Un béret, un drapeau, une mémoire
Ces unités vont alors fusionner pour former un 2e RCP unique, prenant garnison dans un premier temps à Tarbes. C’est d’ailleurs dans cette ville, le 2 octobre 1945, que le général britannique James Calvert vient passer en revue pour la dernière fois ses French SAS. Il remet leur fanion au 2e et au 3e RCP. En outre, et en reconnaissance de cette fraternité d’armes qui s’est forgée tout au long de ces dures années de combat, il leur remet également deux symboles aujourd’hui placés dans la salle d’honneur du 1er RPIMa : au 2e RCP un chapeau bicorne en feutre gris avec cocarde ayant appartenu à Napoléon, au 3e RCP une coiffe avec des plumes, portée par le duc de Wellington qui avait organisé le blocus de Bayonne en 1814.
Environ vingt chapeaux – authentifiés – de l’empereur sont répertoriés dans le monde, soit dans des musées soit chez des particuliers. Celui détenu par le 1er RPIMa a été récupéré le 18 juin 1815 dans la tente de Napoléon par un capitaine anglais. Il a été longtemps conservé au sein d’une même famille. Lady Astor, la première femme à siéger au Parlement britannique, a tenu au nom de cette nation à s’en séparer pour honorer le courage des SAS français engagés au côté de leurs frères d’armes britanniques durant la Seconde Guerre mondiale.

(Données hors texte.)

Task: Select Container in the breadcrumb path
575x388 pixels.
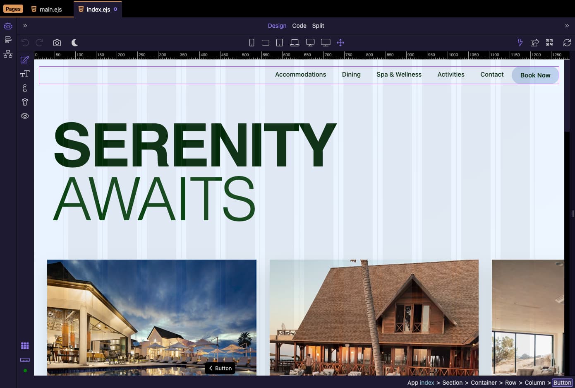Action: pyautogui.click(x=484, y=383)
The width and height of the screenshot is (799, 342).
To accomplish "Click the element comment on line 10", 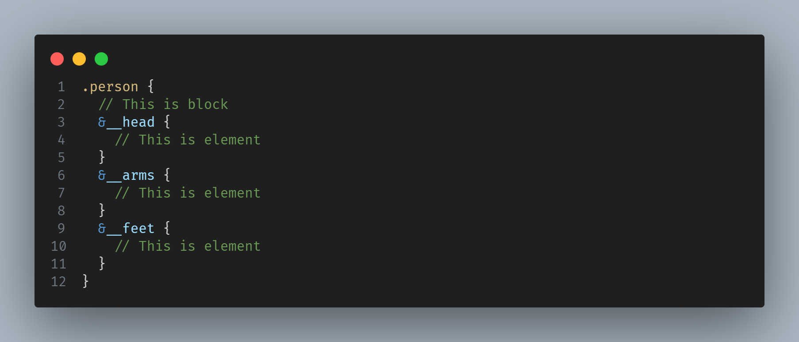I will (x=188, y=246).
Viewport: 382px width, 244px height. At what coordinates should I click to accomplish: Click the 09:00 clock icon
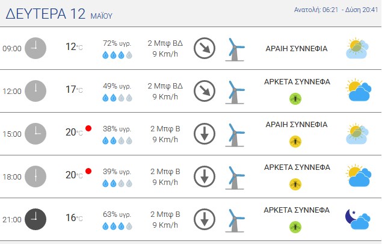[35, 48]
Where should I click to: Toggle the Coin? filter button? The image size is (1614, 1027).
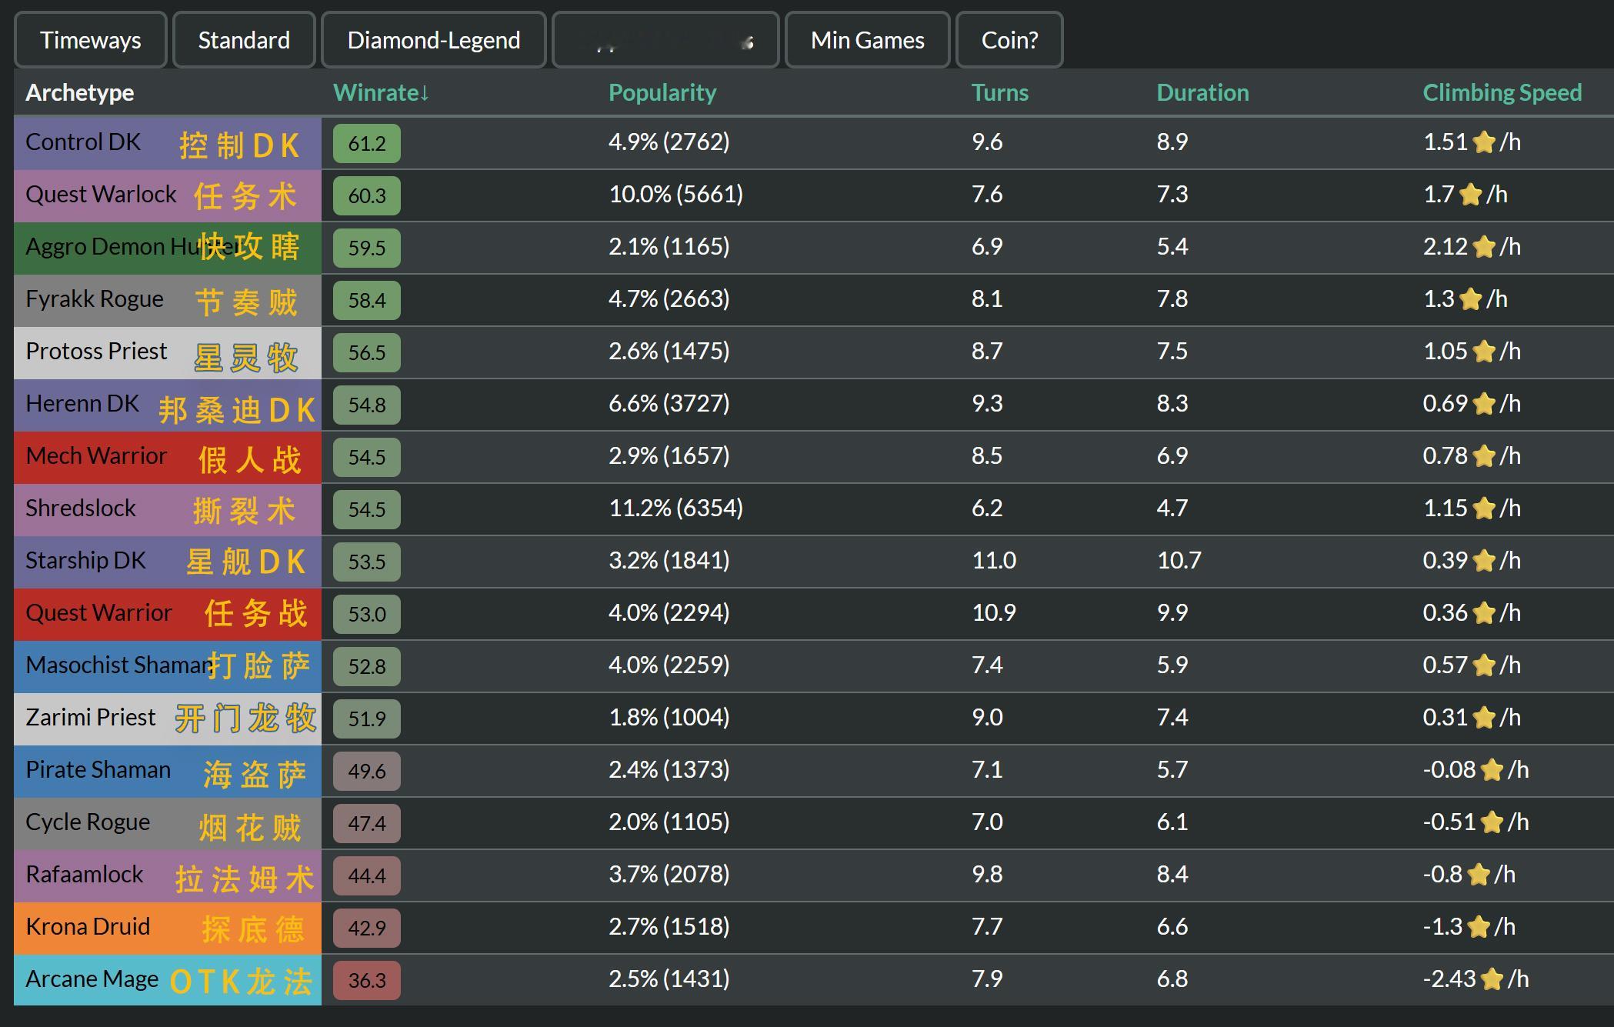pos(1009,40)
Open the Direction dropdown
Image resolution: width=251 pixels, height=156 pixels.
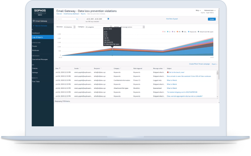point(69,27)
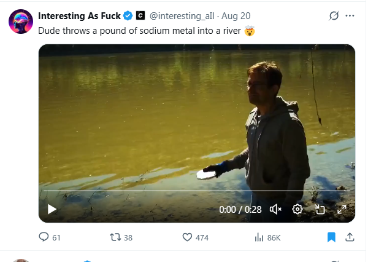
Task: Unmute the video sound
Action: [275, 209]
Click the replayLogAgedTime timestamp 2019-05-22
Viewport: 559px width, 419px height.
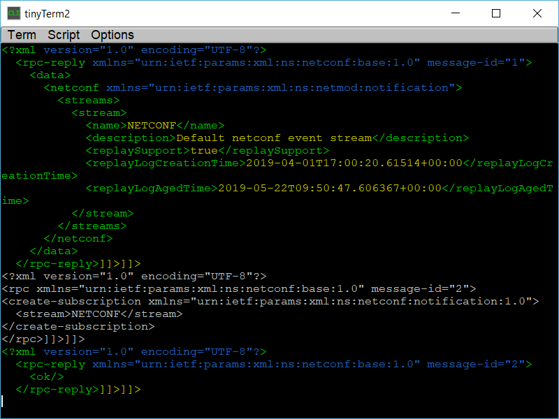(x=330, y=188)
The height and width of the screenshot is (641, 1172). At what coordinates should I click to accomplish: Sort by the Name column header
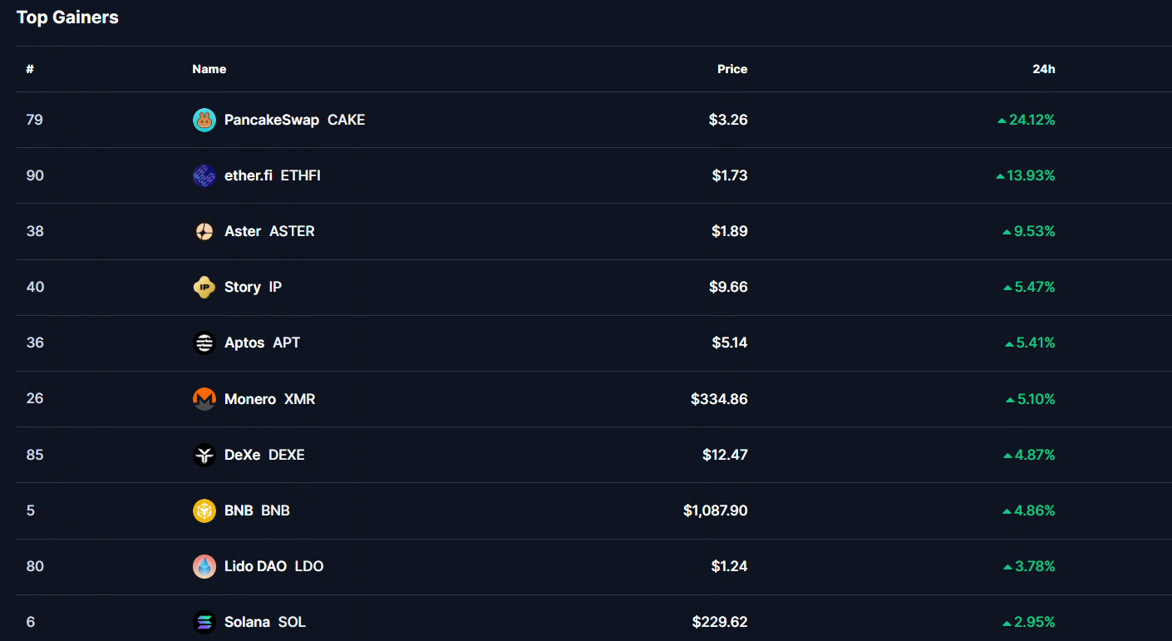tap(209, 69)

Ce 2e RCP-SAS est l’unité hors marine la plus décorée lors de la Seconde Guerre mondiale. Son drapeau porte dans ses plis les inscriptions suivantes, peintes en lettres d’or : « Crète 1942 ; Libye 1942 ; Sud-Tunisien 1943 ; France 1944-1945 ; Ardennes belges 1945 ; Hollande 1945 », ainsi que les décorations et attributs suivants : fourragère Légion d’honneur ; Croix de compagnon de la Libération ; Croix de guerre 1939-1945, avec six palmes.
En janvier 1946, un premier bataillon SAS puis bientôt un deuxième sont mis sur pied au sein du 2e Régiment de chasseurs parachutistes (RCP). Rappelons-nous que cette unité est toujours rattachée à l’infanterie métropolitaine. Ces deux bataillons opèrent en Indochine et sont regroupés au sein de la demi-brigade SAS, en juillet 1946.

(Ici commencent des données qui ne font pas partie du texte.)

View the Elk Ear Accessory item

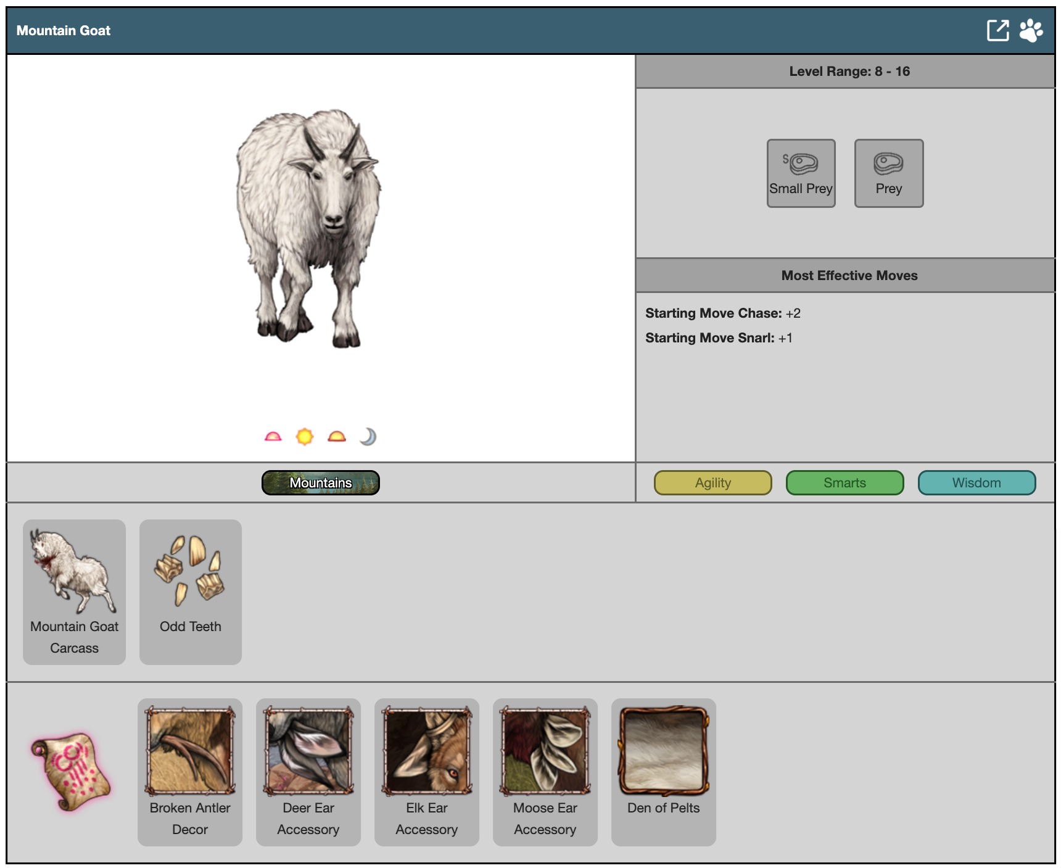coord(427,771)
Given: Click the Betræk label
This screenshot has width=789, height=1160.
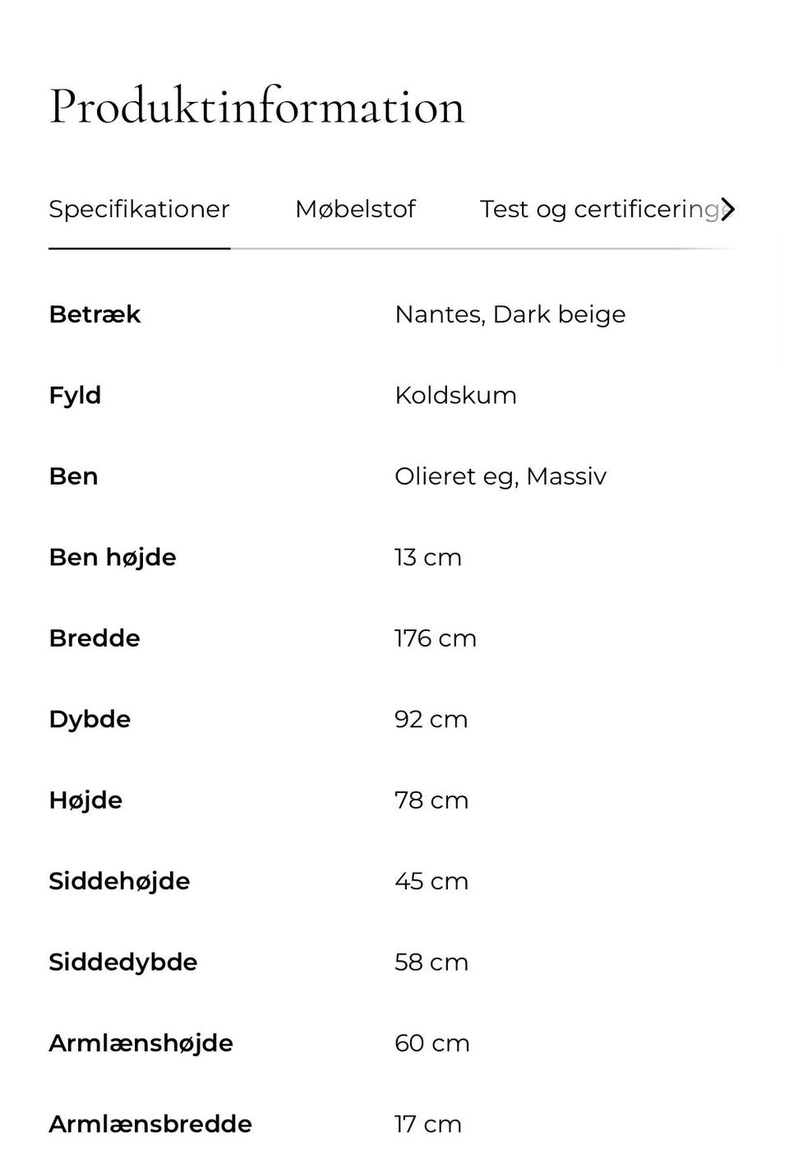Looking at the screenshot, I should pyautogui.click(x=95, y=314).
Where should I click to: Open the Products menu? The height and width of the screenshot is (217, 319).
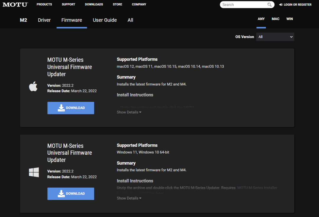click(44, 4)
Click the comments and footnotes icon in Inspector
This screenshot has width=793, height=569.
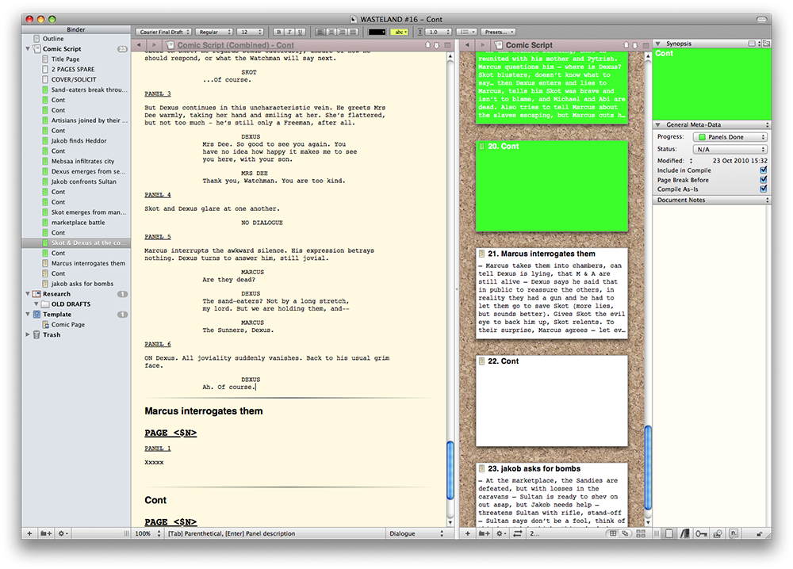click(x=734, y=534)
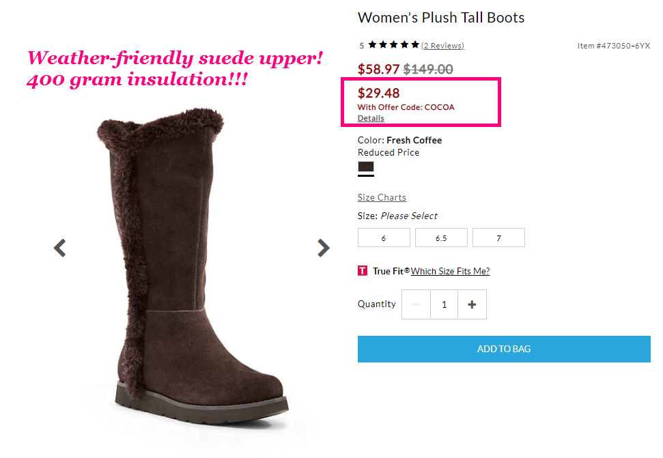Add the boots to bag
This screenshot has height=458, width=663.
504,349
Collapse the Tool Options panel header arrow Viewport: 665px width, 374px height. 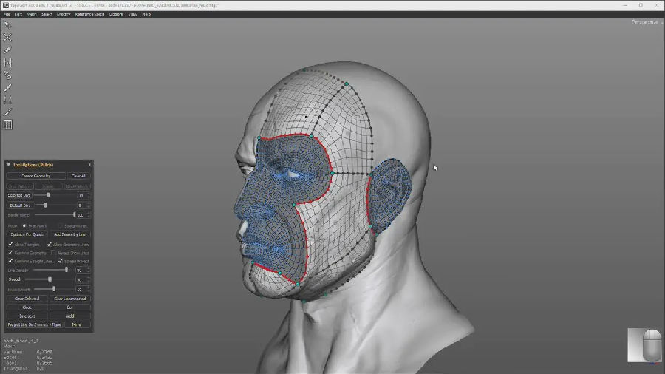pyautogui.click(x=8, y=165)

Le 2e RCP est finalement dissous administrativement un an plus tard, le 30 septembre 1946. À partir de ce moment-là, la dénomination « SAS » correspond à une appellation de tradition ou évoque l’organisation opérationnelle de l’unité (combat de type commando).

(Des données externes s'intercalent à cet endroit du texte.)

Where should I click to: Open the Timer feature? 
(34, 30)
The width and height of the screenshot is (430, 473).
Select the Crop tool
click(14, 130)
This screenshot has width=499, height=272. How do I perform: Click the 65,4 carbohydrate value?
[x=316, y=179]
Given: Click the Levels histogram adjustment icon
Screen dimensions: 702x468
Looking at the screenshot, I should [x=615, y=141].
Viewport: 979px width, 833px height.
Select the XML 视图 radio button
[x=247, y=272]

Un nouveau 2e RCP est immédiatement recréé. Il conserve le drapeau du 2e RCP-SAS, ainsi que le port du béret amarante. Puis une nouvelle fois dissous, ses effectifs sont ventilés entre le 1er RCP et le 1er régiment d’infanterie de choc aéroporté (1er RICAP).
La Citadelle de Bayonne
Précisons que le colonel Sir David Stirling s’est rendu au moins une fois à la Citadelle de Bayonne en compagnie du général Bergé, le 29 octobre 1985. Ce dernier tenait à lui faire rencontrer « les héritiers français » qui conservaient le drapeau des SAS. À cette occasion, une prise d’armes fut organisée avec une remise de fourragères, ainsi qu’une remise de décorations.